Friday, June 22, 2018 3:15pm
By Gajin Kim
From left: Gajin, Elsabeth and Sylvie at REMASTERED
The year was 2007; the epoch of cultural awakening marked by Converse shoes, low-rise jeans, beginning of iPhones and finale of the Harry Potter series. Launching of the National HPV Vaccination Program (amen). It was also the year in which my very first encounter with the Adelaide Symphony Orchestra took place.
An irate young teen, I was searching for an alternative outlet for my deep and meaningful emotions when a friend informed me of a student rush ticket (now replaced by Live Pass, one of the highlights from my student days) to an ASO concert. Pieter Wispelwey was in town performing a cello concerto, and some seats in the Adelaide Festival Theatre were available at a raw bargain of $20 each. Naturally, I went running in my best black hoodie and wide-legged track pants – the effort was richly rewarded with something brilliant and splendid, something that was exhilarating yet comforting.
The memory of the night is something that I find myself revisiting to this day. There have been many more enriching experiences since then, made available to me in my lowly student budget, by the ASO’s Live Pass. It’s a $50-yearly pass for full-time students, which gives free access to over 14 select concerts throughout the season. And now I turn the focus to you, and what you might come to love if you were to join me and many others at the wonderful ASO (if you are already a frequent flyer, ignore this waffle, just come say hi!).
The following is a series of obviously really insightful reflections pertaining to modern-day classical music concerts.
- Concertgoers come in all shapes, sizes and attires - including, but not limited to, ripped jeans, tuxedos, running shoes, cocktail dresses and hoodies.
- Probably not all of the above at once, though.
- The repertoire is delightfully varied. From Bach to Bernstein to David Bowie to Star Wars, there is something for everyone.
- People bring quite literally whoever they want to share the moment with. Friends, partners, family, co-workers, teachers and students – or just their own content selves.

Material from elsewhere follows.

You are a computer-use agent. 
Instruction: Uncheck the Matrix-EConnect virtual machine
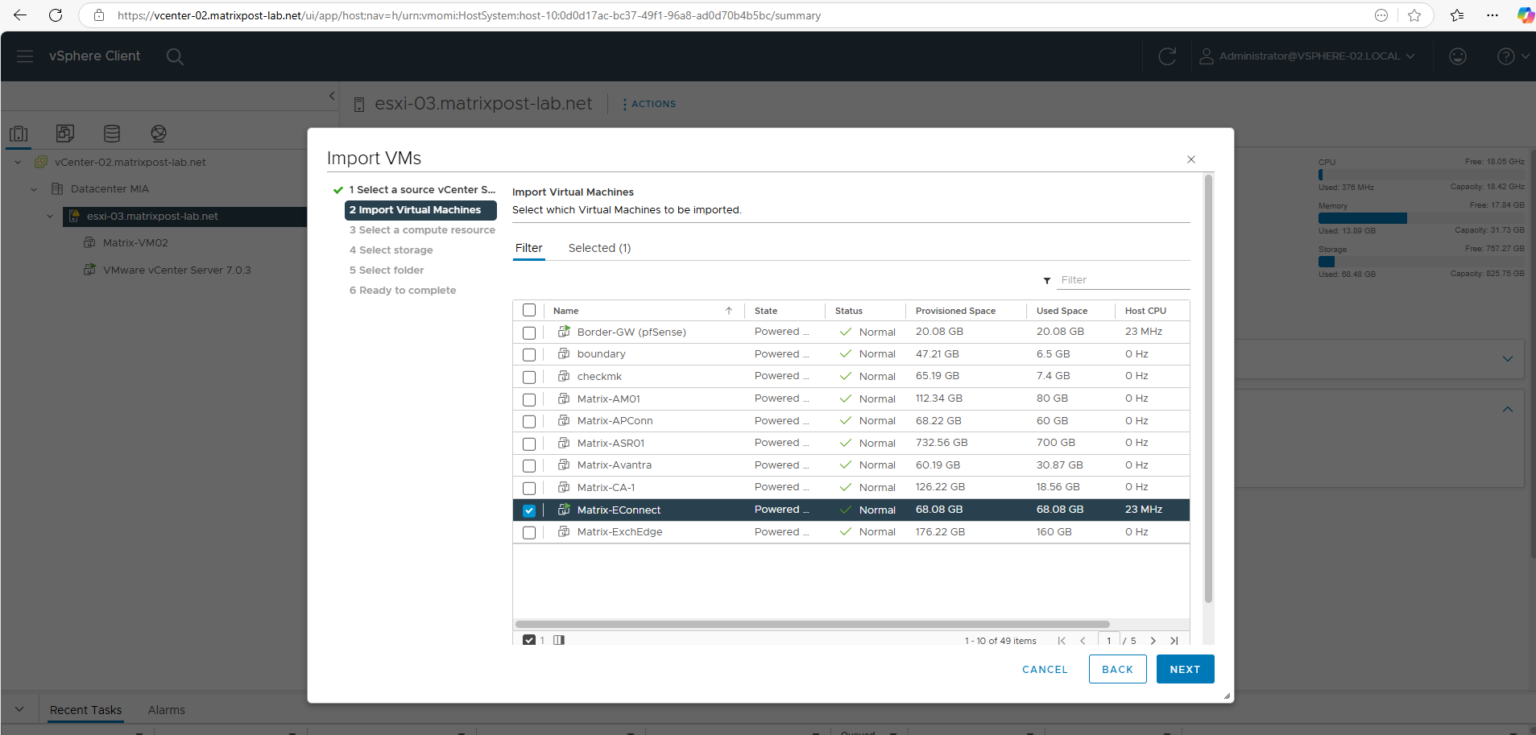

- It is not just for people who understand classical music.
- It is definitely where young people go to hang out (think REMASTERED; a concert and post-concert event that takes place four times a year, with a $25-pass for an A-reserve seat, alcohol and food, if you have a Live Pass).
- When in doubt, simply wait until others are clapping/talking.
- And no, you won’t be cruelly ridiculed if you do clap between each movement.
- In fact, enthusiasm is infectious and graciously accepted by patrons and artists alike.
- But you don’t have to be enthusiastic. You’re there to make an experience for yourself, not to answer to anyone’s expectation of how classical music should be received. Your impression may be different to others’, and it is as valid and important as anyone’s.
- You may, at times, feel rather dull during a concert.
- But then, there may be times when it’s one of the most inexplicably powerful moments of your life.
Some years have passed since I was a cynical teenager full of angst, and I have since successfully morphed to a respectable citizen on the surface. I no longer wear a dark hoodie nor black hair with block fringe, but one thing has remained constant – the enjoyment and transforming fulfilment derived from the ASO concerts. Do come and see what this welcoming and diverse community is like, and it may offer you the experience it has given me and many others so generously – warmth and enjoyment from the timeless beauty that is human emotions. Let the music in.